For one thing, making green hydrogen involves splitting water into its component atoms — hydrogen and oxygen — using electricity. If that electricity is made from thermal generation that relies on coal or methane, the resulting hydrogen cannot claim to be green. The electrolyzers needed are also voracious consumers of electricity. There is simply not enough renewable energy available in most places in the world to supply all the electrons needed to operate them. Finally, the cost of green hydrogen is three times — or more — greater than the cost of hydrogen made from methane gas. Technological wonders are all well and good in the laboratory, but of little interest to the world of commerce unless they are price competitive. In a perfect world, saving humans from being cooked by a hotter planet would carry great weight, but in reality, unless it can be done cheaply, no one cares.
Saudi Arabia has peered into the future and seen there may be a time when it has no more oil to sell, and so it wants to transition to selling green hydrogen instead. It would like to help the world reduce its carbon emissions, which is rather ironic considering that it has been the primary source of those emissions for the past 70 years or so. Nonetheless, at COP 29 on Baku last year, Wesam Al-Ghamdi, CEO of NOEM Green Hydrogen Company, announced that the world’s largest green hydrogen facility is on track to begin production in December of 2026. He enthused that the project is “being built at a scale no one has attempted before,” and will rely entirely on solar and wind energy to power a 2.2 gigawatt electrolyzer that will produce hydrogen continuously.
Using Saudi Arabia’s abundant solar and wind energy will reduce the production expenses and make the green hydrogen more commercially viable. “We have the abundance of solar and wind, so we have that renewable power competitive advantage,” he said. That cost advantage is expected to make the green hydrogen produced cheaper than what is available from other global suppliers. Whether it will be cheaper than the gray hydrogen made from methane today is a question he did not address.
The project is located within NEOM, a $1.5 trillion planned city located in the northwest corner of Saudi Arabia that is not expected to be completed until 2040. Spread across more than 10,000 square miles, it is expected to include a floating industrial complex, a global trading hub, several tourist resorts, and a linear city powered by renewable energy sources.

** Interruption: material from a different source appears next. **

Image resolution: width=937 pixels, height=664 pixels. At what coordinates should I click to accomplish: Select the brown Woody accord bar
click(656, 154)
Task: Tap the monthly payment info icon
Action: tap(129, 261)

It is part of Saudi Arabia’s broader Vision 2030 initiative designed to reduce the country’s economic reliance on oil by expanding into new industries such as renewable energy, tourism, and technology. “Our goal isn’t just to produce hydrogen but to build a foundation of expertise here in Saudi Arabia,” Al-Ghamdi told Arab News, and added that the project seeks to build a lasting skills base in the country.
With global interest in hydrogen accelerating, he sees the project as especially well placed to capitalize on Saudi Arabia’s natural advantages. “We have the scale, location, and the partnerships in place that give us a significant lead,” he said, describing NGHC as a potential model for Saudi Arabia’s broader push into renewable energy and a significant part of Vision 2030’s economic transformation goals, NGHC has signed a 30-year distribution contract with Air Products to bring its green hydrogen to international markets in the form of ammonia, which makes it easier to transport and distribute.
SEFE Signs Hydrogen Deal
NGHC is not the only company in Saudi Arabia that is making green hydrogen a central part of its future. Securing Energy for Europe (SEFE) in Berlin, an instrumentality of the German government, has signed a letter of intent with Saudi-based ACWA Power to supply it with 200,000 tons of green hydrogen beginning in 2030. Is there a need for so much green hydrogen? One steel plant in Duisburg is expected to require 143,000 tons of it per year.
According to Handelsblatt, in a climate neutral economic system, hydrogen will play a major role alongside renewable electricity in a transition to a low or zero emissions economy. Hydrogen gas can be burned to generate electricity in power plants when there is not enough wind and solar power. It can also be used instead of coke in blast furnaces for steel production, which will eliminate some of the huge amounts of carbon dioxide created by traditional steel making processes.
ACWA Power will act as a leading developer, investor, and operator of production plants for green hydrogen and green ammonia, while SEFE will be a co-investor and principal customer. It will use its position as one of Europe’s largest energy traders to market green hydrogen to German and European customers. The letter of intent was signed in the presence of German finance minister Jörg Kukies and Saudi energy minister Prince Abdulaziz bin Salman. SEFE was previously known as GazpromGermania and was a subsidiary of Russia’s national methane producers, Gazprom. After Russian invaded Ukraine — which sparked an energy crisis in Europe, especially in Germany — the company was nationalized and the name changed.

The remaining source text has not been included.